Jakarta (ANTARA News) - Anggota Badan Legislasi DPR RI, Nurul Arifin menilai, Presiden pada dasarnya tidak memiliki prasyarat untuk mengeluarkan Peraturan Pemerintah Pengganti UU (Perppu) Mahkamah Konstitusi (MK).

"Sebuah Perppu tidak dibuat dalam ruang hampa sosial, namun ada konteks extra ordinary yang mengharuskan Perppu dikeluarkan, yakni keadaan bahaya atau kegentingan yang memaksa. Situasi nasional dan situasi di MK tidak sedang terjadi kegentingan atau keadaan bahaya," kata Nurul di Gedung MPR/DPR/DPD RI, Jakarta, Kamis.

Jika Akil ditangkap KPK karena korupsi, tidak berarti MK secara institusional akan roboh. "Menurut saya, jika ada pencuri dalam rumah jangan bakar rumahnya. Tapi tangkap pencurinya saja dan benahi kembali rumah yang rusak karena kebobolan si maling tersebut," ujar Nurur.

Jika Perppu tersebut menekankan tiga hal, yakni persyaratan hakim konstitusi, pemilihan dan penjaringan hakim konstitusi, dan pengawasan terhadap MK, maka hal tersebut sudah diatur dalam UU MK.

"Tinggal persyaratannya yang diperketat, sementara penjaringan sudah jelas diusulkan oleh siapa dan mekanisme pengawasan eksternal," kata dia.

Mengenai pengaturan mekanisme pengawasan eksternal ini, menurut Nurul Arifin, bukan saja UU MK yang harus dilihat, tapi harus disinkronkan dengan UU KY.

"Sudah dua kali MK membatalkan konsep pengawasan eksternal, yakni pembatalan terhadap UU Nomor 22 tahun 2004 tentang KY dan pembatalan terhadap UU MK hasil revisi, terutama terkait dengan nomenklatur pengawasan eksternal," kata Nurul.

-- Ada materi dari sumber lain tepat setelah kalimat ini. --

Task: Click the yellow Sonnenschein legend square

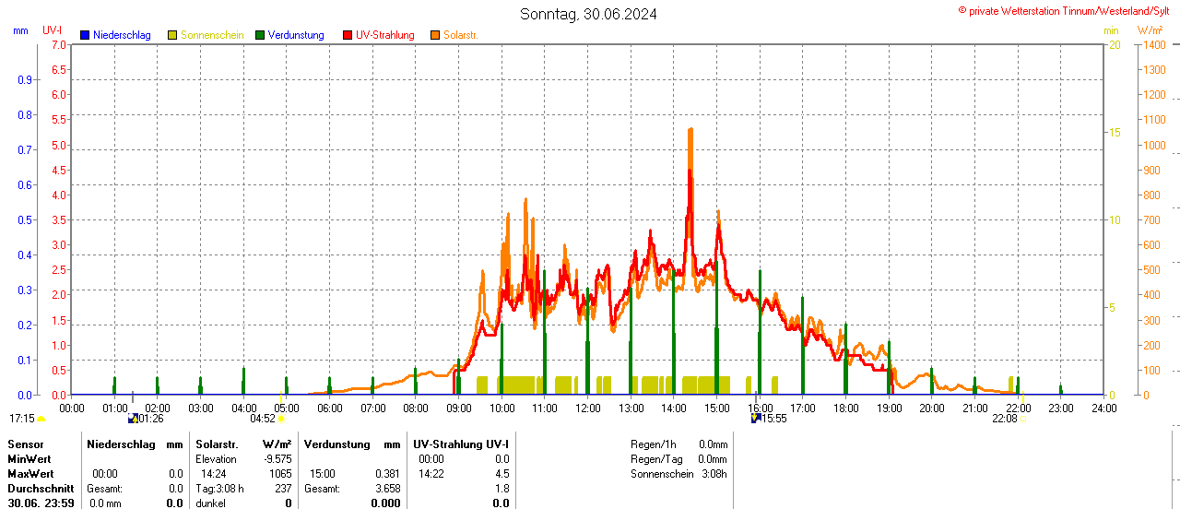Action: tap(172, 35)

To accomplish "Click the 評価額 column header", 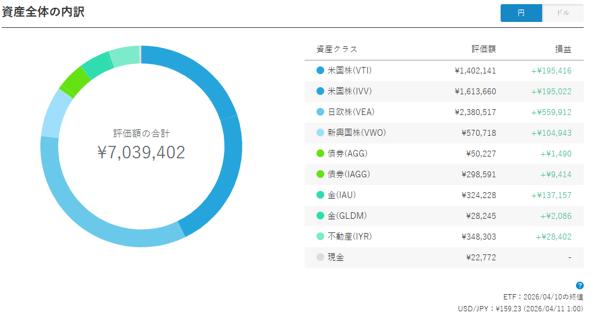I will point(483,49).
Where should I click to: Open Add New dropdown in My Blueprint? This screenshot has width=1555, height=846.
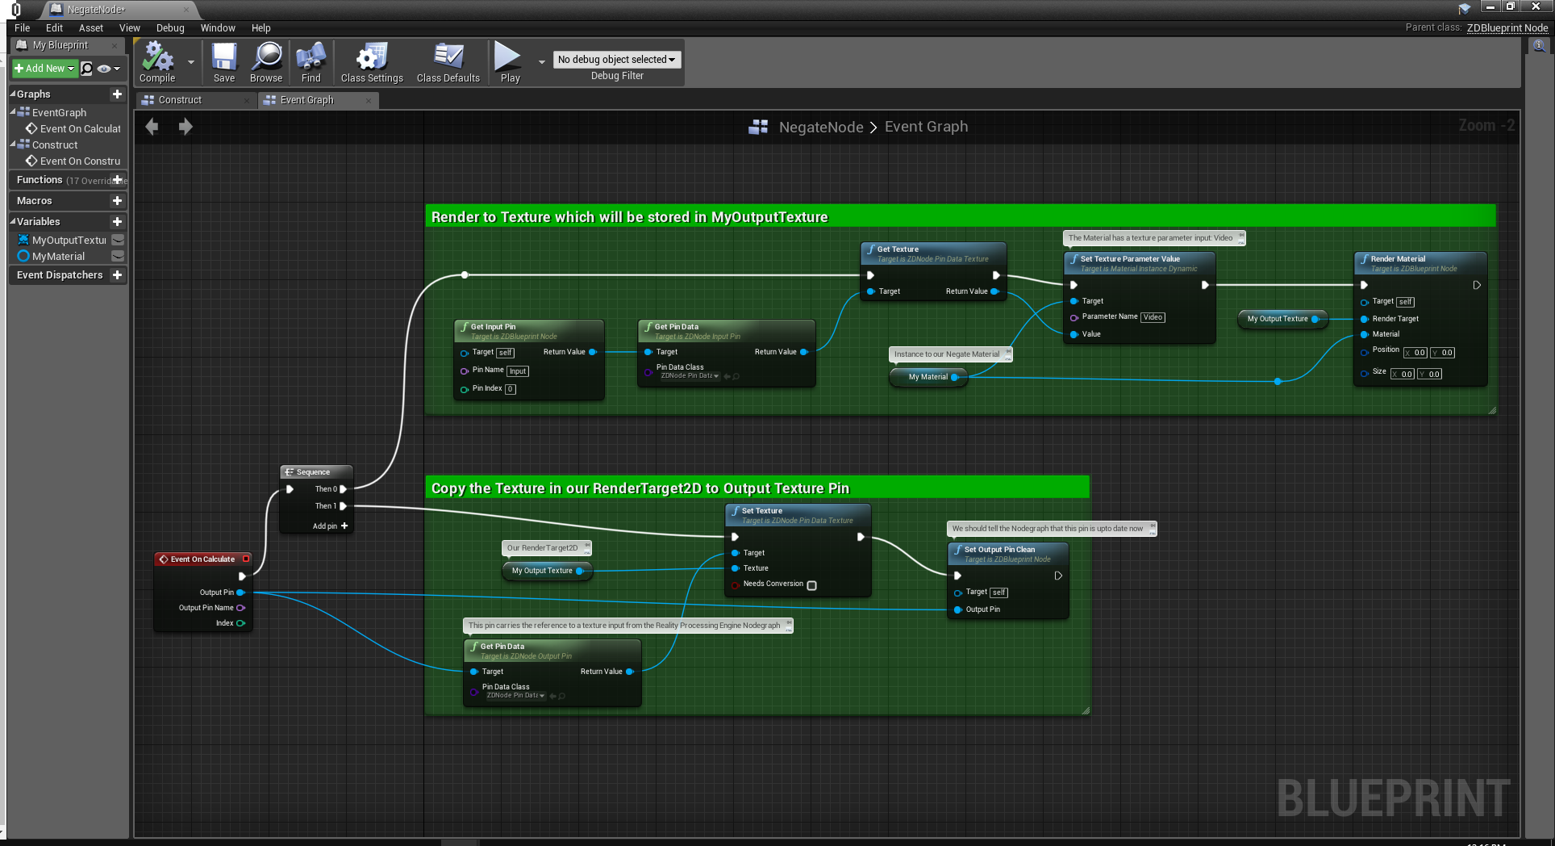[x=44, y=69]
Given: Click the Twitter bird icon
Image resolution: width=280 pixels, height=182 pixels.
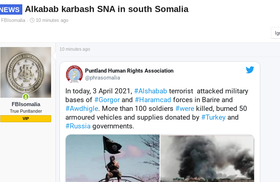Looking at the screenshot, I should [250, 70].
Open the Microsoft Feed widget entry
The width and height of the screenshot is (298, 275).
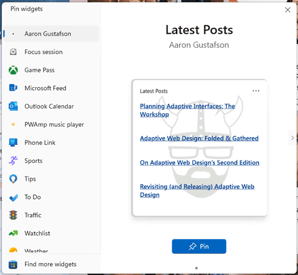click(45, 88)
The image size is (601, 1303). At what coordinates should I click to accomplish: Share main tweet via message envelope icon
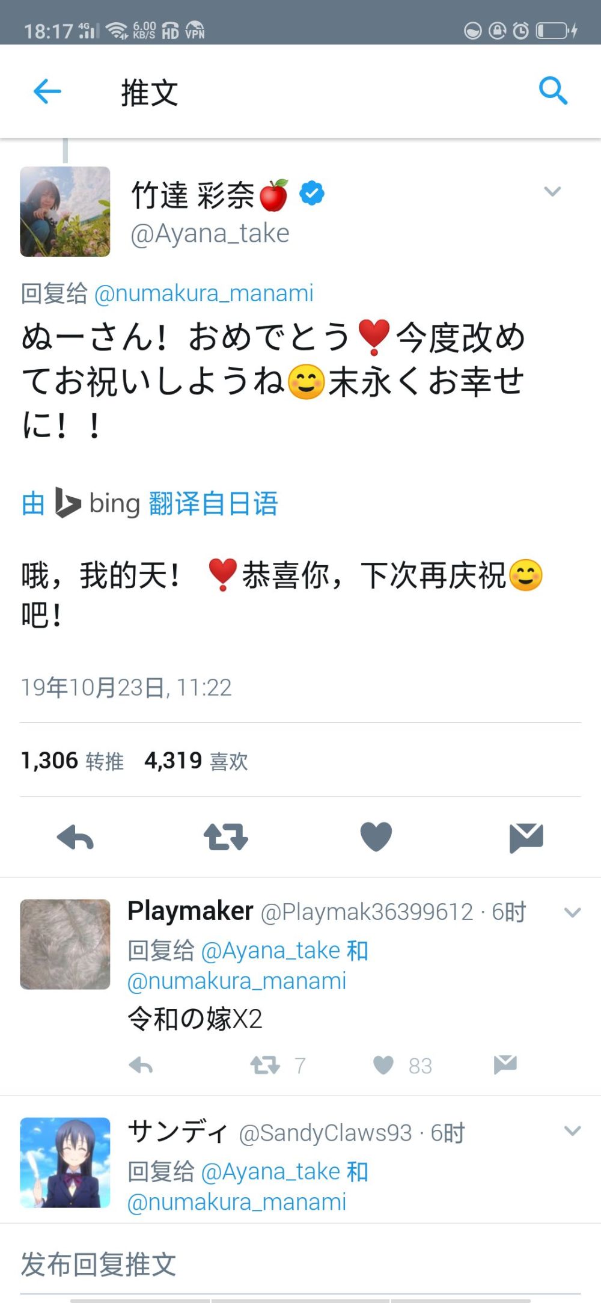(x=526, y=838)
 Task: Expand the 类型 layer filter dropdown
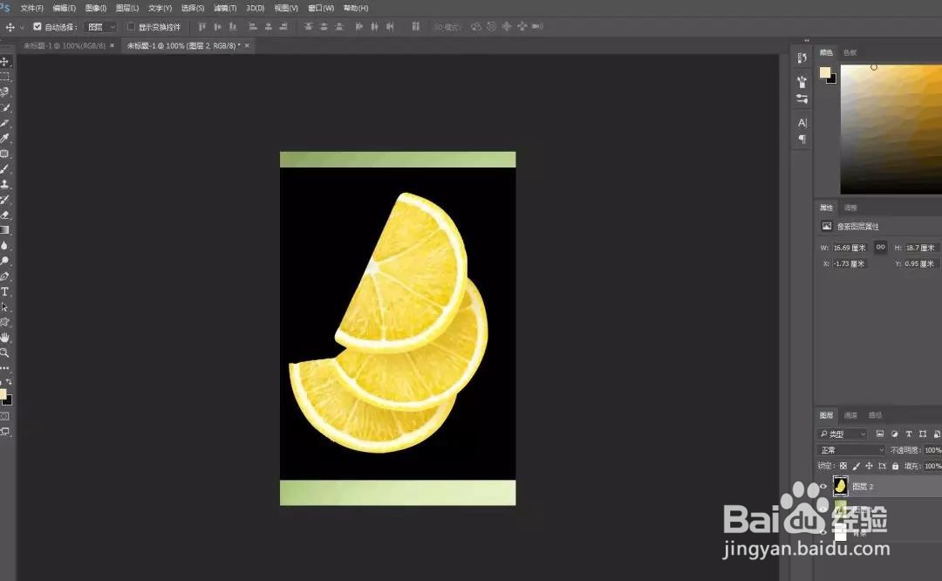843,434
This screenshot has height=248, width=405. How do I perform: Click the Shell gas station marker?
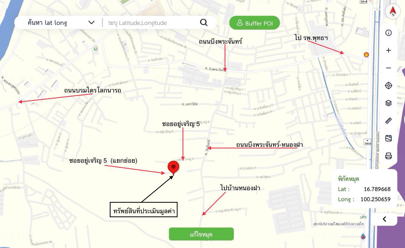click(x=366, y=55)
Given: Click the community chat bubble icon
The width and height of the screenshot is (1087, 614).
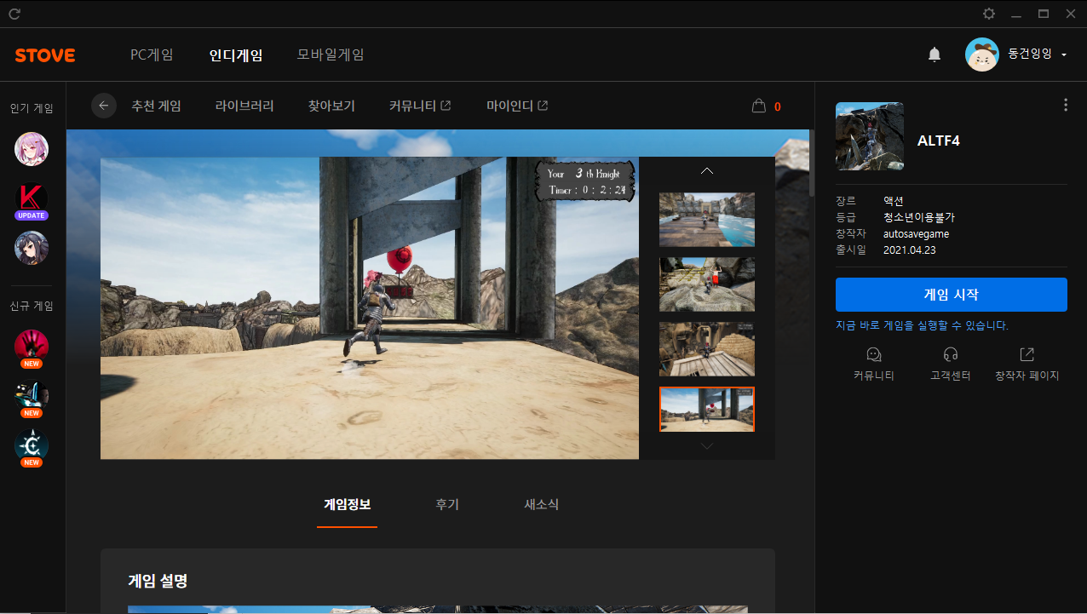Looking at the screenshot, I should 873,354.
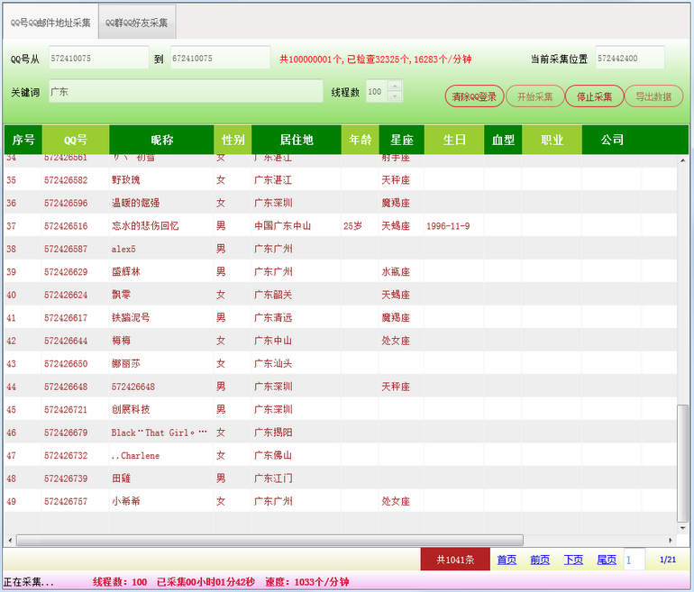Sort by the QQ号 column header
The height and width of the screenshot is (592, 694).
(x=76, y=140)
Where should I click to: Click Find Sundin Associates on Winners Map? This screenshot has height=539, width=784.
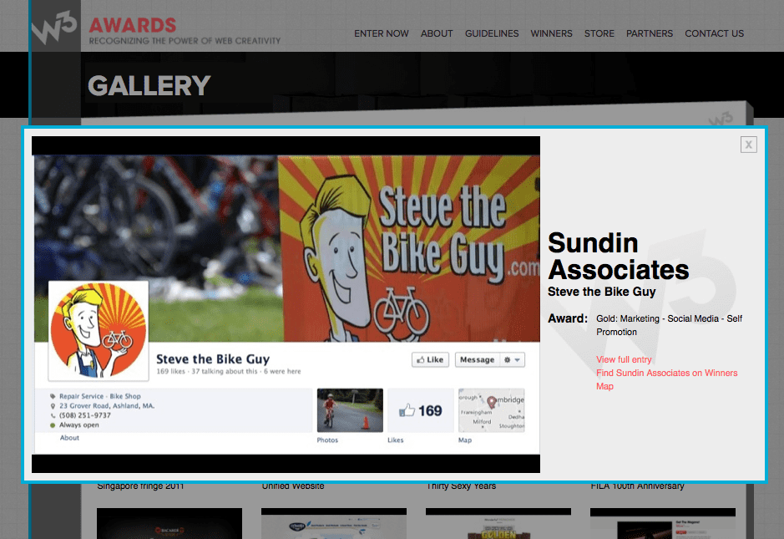666,379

Mestinya, tambah politisi Partai Golkar itu, keadaan tidak perlu dibuat terlalu berlebihan. "Presiden dalam konstitusi berhak mengajukan RUU. Maka diajukan saja RUU perubahan atas RUU MK dan perubahan RUU KY sekaligus. Kita kembalikan konsep pengawasan oleh KY untuk memperkuat pengawasan terhadap MK. Jika hanya tiga hal itu yang diatur oleh Perpu, saya rasa Perppu itu akan sia-sia," pungkas Nurul Arifin.